Набравшись смелости, я встал и со стопкой в руке подошел к их кабинке.
— Очень, девушки, мило с вашей стороны, — сказал я. — Благодарю.
— Не стоит, — ответила брюнетка. — Мне показалось просто, что вам скучно.
— Я тронут. Просто очарован, девочки.
— Не стоит, дорогуша, — сказала подруга.
— Вы бы не составили мне компанию сегодня вечером? — спросил я.
— Куда собираетесь?
— Поужинать в «Золотом якоре». Там у меня приятель играет. Уговорил пойти. (Не было у меня никакого приятеля-музыканта.)
— Очень любезно с вашей стороны, но мы заняты, — сказала подруга. — Ждем.
— Жаль.
— А я пойду с вами, — неожиданно решила черноволосая. — Хотите?
Я взглянул на нее, чтобы понять, шутит она или нет и чего ей надо от меня. Наклонив голову, она ждала ответа на свой вопрос. Сама скромность, сама чистота, сама робкая нежность.
— Еще бы я не хотел! Прошу вас!
Так мы познакомились с Магдаленой.
Ужин заканчивался. Она мне рассказывала о прежней любви, о моряке, который ее обманул, и я сочувствовал ей и ревновал к прошлому. Хотелось, оказаться с ней вдвоем на необитаемом острове. Хотелось, чтобы мы были чистыми, почти святыми, чтобы мы спаслись из мрака, который тянет назад, и улетели, обнявшись, к заветному берегу.

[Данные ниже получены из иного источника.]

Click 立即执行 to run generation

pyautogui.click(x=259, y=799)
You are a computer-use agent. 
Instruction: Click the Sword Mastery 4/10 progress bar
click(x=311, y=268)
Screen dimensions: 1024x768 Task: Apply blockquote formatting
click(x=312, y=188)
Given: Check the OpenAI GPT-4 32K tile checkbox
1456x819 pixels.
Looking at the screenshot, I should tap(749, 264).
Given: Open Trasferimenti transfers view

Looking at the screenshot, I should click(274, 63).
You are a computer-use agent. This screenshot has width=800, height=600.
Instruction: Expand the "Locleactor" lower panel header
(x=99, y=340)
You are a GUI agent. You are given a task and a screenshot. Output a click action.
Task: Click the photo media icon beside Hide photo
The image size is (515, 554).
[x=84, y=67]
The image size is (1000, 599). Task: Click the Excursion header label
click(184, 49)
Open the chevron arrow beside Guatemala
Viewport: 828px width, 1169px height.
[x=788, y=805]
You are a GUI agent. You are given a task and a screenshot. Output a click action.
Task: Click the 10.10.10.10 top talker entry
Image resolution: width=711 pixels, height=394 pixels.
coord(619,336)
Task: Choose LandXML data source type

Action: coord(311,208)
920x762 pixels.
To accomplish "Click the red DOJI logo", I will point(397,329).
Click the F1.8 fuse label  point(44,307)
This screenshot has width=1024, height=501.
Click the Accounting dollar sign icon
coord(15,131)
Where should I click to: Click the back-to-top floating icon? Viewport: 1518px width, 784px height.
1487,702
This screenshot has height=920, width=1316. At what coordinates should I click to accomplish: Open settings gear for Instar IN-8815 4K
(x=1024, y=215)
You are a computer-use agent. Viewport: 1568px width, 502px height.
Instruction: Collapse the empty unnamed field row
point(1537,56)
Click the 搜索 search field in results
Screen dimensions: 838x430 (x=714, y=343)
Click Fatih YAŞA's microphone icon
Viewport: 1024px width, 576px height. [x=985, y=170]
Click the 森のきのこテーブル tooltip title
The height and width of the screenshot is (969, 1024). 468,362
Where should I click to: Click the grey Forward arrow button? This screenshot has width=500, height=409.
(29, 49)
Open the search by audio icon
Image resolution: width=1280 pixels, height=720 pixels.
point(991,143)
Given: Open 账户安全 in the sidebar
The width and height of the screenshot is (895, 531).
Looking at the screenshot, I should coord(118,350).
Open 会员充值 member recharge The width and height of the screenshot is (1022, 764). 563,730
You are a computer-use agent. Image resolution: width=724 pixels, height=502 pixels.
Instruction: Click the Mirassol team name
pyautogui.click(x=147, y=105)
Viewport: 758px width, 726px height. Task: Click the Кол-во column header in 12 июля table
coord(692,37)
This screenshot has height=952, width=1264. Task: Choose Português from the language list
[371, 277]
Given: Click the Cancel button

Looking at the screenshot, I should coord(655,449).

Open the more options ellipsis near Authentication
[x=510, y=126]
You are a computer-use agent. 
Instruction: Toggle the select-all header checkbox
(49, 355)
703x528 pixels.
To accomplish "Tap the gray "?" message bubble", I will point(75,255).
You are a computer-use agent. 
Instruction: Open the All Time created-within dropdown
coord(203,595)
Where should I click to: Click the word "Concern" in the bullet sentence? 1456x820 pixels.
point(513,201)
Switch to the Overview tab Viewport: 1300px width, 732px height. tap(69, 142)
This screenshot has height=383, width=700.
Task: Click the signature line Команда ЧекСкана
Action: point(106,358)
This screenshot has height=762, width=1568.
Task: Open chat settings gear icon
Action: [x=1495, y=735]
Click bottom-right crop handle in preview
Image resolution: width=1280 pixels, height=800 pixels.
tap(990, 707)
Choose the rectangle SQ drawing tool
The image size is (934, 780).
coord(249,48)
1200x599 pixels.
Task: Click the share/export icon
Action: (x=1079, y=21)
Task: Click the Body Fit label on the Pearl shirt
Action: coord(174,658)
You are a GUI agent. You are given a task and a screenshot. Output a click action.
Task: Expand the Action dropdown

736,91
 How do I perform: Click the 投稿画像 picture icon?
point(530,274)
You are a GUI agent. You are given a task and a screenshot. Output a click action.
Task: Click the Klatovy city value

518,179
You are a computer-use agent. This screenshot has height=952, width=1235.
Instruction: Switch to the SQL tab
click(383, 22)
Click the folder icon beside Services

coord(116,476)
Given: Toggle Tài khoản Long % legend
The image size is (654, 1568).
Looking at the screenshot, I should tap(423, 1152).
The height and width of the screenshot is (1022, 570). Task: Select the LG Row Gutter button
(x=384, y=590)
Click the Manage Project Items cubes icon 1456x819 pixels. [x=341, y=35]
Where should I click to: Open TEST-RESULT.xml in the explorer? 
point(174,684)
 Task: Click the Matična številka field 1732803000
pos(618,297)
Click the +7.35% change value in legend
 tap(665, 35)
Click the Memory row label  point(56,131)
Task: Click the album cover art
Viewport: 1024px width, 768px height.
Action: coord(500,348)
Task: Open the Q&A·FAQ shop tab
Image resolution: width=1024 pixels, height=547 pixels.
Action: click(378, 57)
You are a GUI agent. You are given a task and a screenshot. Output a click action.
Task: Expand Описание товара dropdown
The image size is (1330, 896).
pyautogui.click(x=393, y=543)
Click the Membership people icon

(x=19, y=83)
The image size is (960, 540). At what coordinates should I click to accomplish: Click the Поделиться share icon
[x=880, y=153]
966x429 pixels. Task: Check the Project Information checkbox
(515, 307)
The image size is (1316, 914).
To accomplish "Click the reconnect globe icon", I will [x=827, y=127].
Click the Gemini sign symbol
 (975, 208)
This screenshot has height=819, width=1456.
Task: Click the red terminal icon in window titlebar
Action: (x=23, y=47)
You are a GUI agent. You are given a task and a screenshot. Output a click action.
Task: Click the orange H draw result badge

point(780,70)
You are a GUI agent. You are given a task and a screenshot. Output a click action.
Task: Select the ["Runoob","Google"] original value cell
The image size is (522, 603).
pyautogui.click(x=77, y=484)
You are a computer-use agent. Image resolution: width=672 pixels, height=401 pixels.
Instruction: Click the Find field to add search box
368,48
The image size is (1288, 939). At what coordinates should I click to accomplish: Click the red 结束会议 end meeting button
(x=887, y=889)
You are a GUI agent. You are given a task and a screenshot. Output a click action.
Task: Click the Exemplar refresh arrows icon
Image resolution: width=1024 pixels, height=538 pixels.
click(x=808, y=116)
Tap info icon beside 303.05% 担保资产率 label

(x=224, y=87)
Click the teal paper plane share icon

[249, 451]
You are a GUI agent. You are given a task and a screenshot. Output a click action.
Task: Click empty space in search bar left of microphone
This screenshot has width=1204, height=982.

Она, наклонив голову, смотрела на дно бокала, где оставались крошки от пробки. Думала о своем капитане, который наверняка был простым матросом с рыболовного судна.
— Твое здоровье, Магда! Не думай о нем. Ни к чему.
Она возвращалась как бы из другого мира, глаза ее были усталы и печальны. Постепенно приходила в себя, преодолевая воспоминания, медленно выбираясь на поверхность, где ее ждал я, спаситель, с обещанием тихой пристани.
Среди бури вырос дом с вечерней лампой, в свете которой две взлохмаченных головы слагали азбуку жизни. Какой заманчивый свет открывался, какое блаженство в конце этой тягостной осени! Какая судьба, моя девочка, какая огромная радость!